Perhaps the most important practical thing that the Zen story teaches is the importance of being flexible. When I teach Buddhism in Buddhist settings, I have no hesitation whatsoever to use all the traditional vocabulary of Buddhism among people who are used to it. If people have read a lot or heard a lot of talks and are fluent in Buddha-speak, then I speak to them in traditional terms, because that is what is most efficient. I am really quite at home in several different systems of mythology and can use the terminology correctly.
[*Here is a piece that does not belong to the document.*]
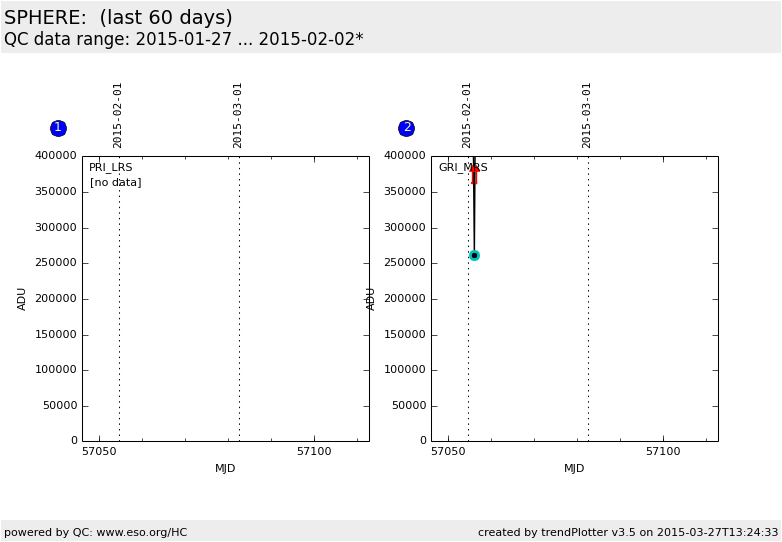
Task: Click the SPHERE (last 60 days) title
Action: point(118,18)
If I encounter people who get really hung up on whether some feature of Buddhist mythology is really “true”, I have a long discussion with them about all the various ways there are of being true. Is it true that Sherlock Holmes lived in London? Is it true that Santa Claus has a white beard? Is it true that Bodhidharma sat in a cave for nine years until his eyelids rotted off? Is it true that monks at the time of the Buddha rose into the air to the height of seven palm trees and flew around above the amazed crowd? Is it true that the Buddha could be sitting in Benares, read the mind of a monk in Savatthi and immediately appear in Savatthi as easily as if he had just stretched out his arm? Is it true that the bodhisattva fed his body to a hungry tigress? In one sense, the answer to all those questions is Yes. They are true, because that is how the story goes. It would be false to say that Sherlock Holmes lived in Bangkok or that Santa Claus wears a leather mask and carries a chainsaw. That is not how the story goes. Is it true that there is karma and rebirth? Yes, of course it is (if you are talking to Buddhists), because that is how the story goes. It is a conventional truth in Buddhist traditions.
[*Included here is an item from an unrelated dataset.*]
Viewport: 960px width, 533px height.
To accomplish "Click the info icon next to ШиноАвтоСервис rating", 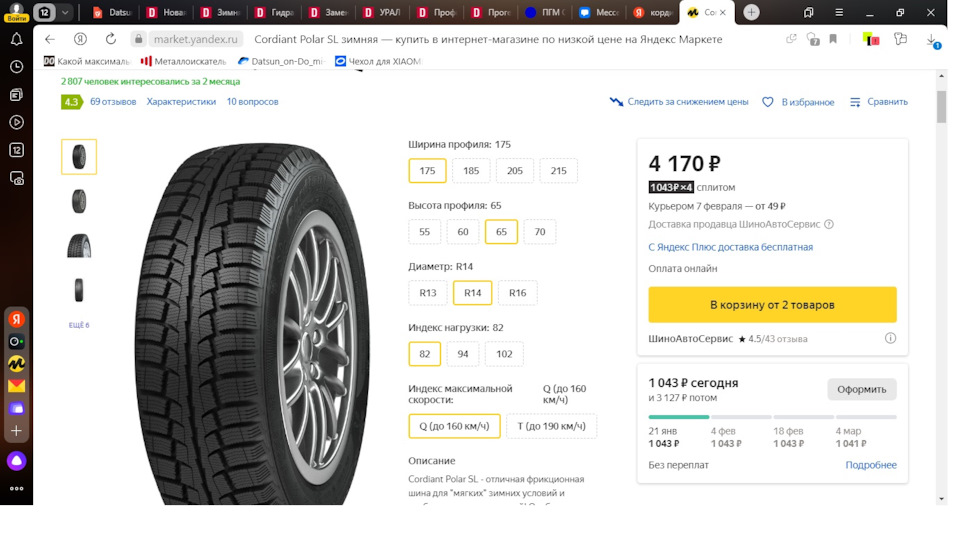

But is the story true? Here is where one can learn a lot from Krishnamurti. When someone asked him such a question, he replied “Find out.” So if someone really pushes me about whether the story of karma and rebirth is true, I tell them to find out for themselves. If they ask me how to find out, I tell them that they have to find out how to find out.
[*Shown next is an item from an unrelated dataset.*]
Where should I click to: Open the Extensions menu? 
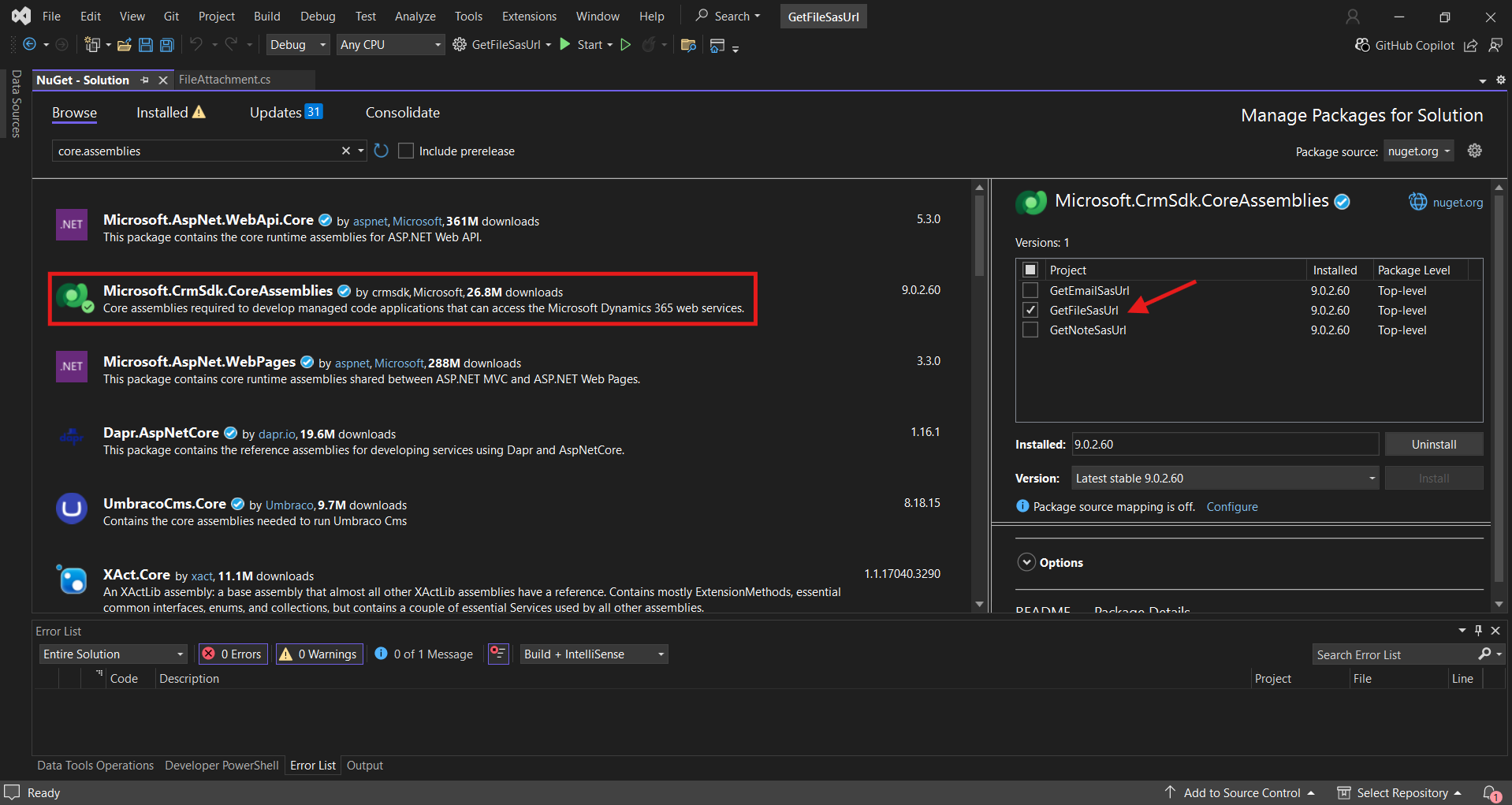(x=529, y=16)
Would it be possible to tell a different story? I find this an interesting question. The answer is obviously Yes. The history of Buddhism shows that people were coming up with new stories all the time. Mahāyāna Buddhism has lots of new stories to tell, many of them quite good. Tantric Buddhism has all kinds of new stories to tell. Even the seemingly inflexible Theravāda has come up with new stories. So it is possible to change the story one tells. One is not stuck with a story simply because it is traditional. But if one is going to change the story, one has to be ready to put with with quite a bit of flak from people who say “Hey wait! That's not how the story goes.” And they are right. When my kids were young, I used to tell them stories every night. I loved to improvise. It drove my kids crazy. They kept saying “No, that's not what the giant said! Tell us the story the way you told it the first time!” Everything I know about teaching Dharma I learned from my kids. If you don't tell people the story they are used to hearing, they won't leave you alone.